[To do]: Take each line in the entries below that holds "name" and show it.

[Stored data]:
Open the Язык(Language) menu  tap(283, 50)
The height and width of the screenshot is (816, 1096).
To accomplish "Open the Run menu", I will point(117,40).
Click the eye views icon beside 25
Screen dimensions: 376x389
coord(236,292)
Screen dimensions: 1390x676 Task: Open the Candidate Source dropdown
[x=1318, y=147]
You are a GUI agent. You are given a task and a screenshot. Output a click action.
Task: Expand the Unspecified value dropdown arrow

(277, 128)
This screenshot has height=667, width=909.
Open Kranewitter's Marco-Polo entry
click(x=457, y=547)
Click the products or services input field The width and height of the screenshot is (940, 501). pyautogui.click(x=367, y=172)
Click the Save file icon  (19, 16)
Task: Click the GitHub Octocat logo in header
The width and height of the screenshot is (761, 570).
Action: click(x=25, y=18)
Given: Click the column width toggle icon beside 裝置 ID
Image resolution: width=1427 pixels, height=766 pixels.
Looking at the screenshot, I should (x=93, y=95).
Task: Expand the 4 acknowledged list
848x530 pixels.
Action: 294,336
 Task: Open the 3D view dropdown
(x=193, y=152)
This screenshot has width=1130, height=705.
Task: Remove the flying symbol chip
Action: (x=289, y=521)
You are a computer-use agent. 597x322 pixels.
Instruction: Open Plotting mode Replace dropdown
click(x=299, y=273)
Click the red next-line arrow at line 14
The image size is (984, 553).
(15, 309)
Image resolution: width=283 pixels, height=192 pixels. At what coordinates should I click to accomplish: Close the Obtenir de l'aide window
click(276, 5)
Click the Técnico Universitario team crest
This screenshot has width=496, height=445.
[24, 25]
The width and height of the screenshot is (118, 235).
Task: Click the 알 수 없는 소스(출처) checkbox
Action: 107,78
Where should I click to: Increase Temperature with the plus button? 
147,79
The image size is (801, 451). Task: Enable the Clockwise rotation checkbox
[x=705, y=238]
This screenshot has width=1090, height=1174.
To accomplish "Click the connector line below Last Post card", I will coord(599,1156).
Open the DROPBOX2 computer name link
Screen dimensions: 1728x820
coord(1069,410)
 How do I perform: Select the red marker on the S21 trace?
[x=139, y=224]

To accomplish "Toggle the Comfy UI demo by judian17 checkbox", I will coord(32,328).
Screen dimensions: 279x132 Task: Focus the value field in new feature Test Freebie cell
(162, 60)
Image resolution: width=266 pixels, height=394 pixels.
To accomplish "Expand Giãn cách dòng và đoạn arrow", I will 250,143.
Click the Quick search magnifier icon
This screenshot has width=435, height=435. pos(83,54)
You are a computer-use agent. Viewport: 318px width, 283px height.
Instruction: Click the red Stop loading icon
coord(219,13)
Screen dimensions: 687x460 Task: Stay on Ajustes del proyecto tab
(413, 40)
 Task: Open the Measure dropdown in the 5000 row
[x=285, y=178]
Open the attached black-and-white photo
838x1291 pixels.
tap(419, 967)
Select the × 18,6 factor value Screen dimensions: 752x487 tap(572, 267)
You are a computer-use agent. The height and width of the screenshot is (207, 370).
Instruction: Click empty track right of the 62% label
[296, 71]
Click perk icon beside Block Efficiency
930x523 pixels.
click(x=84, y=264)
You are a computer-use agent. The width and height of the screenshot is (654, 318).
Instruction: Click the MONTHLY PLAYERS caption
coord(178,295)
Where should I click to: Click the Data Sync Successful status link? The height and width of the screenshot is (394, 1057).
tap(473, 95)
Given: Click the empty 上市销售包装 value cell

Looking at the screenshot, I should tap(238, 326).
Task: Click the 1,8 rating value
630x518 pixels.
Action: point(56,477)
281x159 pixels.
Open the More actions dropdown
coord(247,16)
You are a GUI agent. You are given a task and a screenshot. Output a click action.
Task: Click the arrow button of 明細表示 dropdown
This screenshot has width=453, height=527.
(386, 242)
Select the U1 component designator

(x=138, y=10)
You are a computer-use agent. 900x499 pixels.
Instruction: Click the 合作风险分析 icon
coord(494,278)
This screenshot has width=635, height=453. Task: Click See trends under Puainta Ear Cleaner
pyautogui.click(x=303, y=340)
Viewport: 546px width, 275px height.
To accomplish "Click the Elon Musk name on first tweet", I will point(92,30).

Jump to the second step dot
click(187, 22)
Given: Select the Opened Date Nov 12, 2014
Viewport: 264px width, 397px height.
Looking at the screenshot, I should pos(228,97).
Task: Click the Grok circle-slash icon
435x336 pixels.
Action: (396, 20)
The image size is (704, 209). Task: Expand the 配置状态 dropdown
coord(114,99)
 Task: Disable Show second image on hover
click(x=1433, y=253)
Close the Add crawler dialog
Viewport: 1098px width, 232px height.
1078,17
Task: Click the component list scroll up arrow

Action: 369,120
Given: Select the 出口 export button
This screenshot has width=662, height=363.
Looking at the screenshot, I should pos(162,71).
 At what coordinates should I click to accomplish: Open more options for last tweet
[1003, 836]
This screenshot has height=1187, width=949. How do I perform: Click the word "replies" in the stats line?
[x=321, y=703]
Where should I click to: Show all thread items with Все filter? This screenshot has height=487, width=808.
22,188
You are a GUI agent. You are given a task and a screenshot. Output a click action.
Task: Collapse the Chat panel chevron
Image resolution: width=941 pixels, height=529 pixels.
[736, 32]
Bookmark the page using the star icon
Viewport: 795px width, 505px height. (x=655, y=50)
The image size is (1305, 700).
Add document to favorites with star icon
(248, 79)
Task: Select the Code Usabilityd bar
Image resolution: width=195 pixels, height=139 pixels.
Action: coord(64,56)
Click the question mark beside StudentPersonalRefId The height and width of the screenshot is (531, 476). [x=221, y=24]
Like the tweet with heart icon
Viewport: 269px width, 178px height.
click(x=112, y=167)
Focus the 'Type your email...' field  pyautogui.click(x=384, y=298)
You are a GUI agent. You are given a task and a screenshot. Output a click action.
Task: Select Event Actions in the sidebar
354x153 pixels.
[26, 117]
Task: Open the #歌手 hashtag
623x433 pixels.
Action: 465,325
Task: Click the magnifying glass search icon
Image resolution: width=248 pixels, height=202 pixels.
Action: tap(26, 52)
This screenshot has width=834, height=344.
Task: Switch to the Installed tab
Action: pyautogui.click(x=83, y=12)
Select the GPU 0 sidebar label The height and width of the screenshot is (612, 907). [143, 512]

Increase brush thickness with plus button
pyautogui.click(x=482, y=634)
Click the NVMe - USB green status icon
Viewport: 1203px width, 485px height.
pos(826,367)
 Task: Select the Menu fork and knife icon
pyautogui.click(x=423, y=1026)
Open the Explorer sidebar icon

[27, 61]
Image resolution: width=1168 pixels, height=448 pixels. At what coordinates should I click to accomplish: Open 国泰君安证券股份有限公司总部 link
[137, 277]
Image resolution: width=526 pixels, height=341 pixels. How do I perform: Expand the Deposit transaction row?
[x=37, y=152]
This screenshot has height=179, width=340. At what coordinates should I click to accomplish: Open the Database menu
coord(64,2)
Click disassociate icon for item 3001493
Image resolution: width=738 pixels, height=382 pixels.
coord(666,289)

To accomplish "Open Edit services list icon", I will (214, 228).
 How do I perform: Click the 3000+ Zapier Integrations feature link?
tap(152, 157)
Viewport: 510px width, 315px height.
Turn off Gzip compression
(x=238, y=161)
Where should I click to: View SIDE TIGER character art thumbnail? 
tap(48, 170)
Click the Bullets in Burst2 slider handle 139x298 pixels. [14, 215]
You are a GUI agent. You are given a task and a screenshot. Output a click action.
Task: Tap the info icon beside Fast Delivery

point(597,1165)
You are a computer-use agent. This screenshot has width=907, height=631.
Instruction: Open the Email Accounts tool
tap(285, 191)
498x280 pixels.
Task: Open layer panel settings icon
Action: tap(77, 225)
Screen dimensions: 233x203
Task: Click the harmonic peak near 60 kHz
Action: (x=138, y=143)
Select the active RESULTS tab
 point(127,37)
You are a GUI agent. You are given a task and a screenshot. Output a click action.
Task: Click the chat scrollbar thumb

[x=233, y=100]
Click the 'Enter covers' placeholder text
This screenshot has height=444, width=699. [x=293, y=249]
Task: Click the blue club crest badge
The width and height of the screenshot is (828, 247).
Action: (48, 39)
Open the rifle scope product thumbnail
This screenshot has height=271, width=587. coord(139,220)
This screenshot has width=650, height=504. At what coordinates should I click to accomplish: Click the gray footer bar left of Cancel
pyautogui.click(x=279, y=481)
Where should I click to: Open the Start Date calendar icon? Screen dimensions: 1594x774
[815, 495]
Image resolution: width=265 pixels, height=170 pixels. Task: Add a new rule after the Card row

[Your response]:
Open the DROPBOX2 computer name link
To accomplish "Click the Elon Musk name on first tweet", I will point(92,30).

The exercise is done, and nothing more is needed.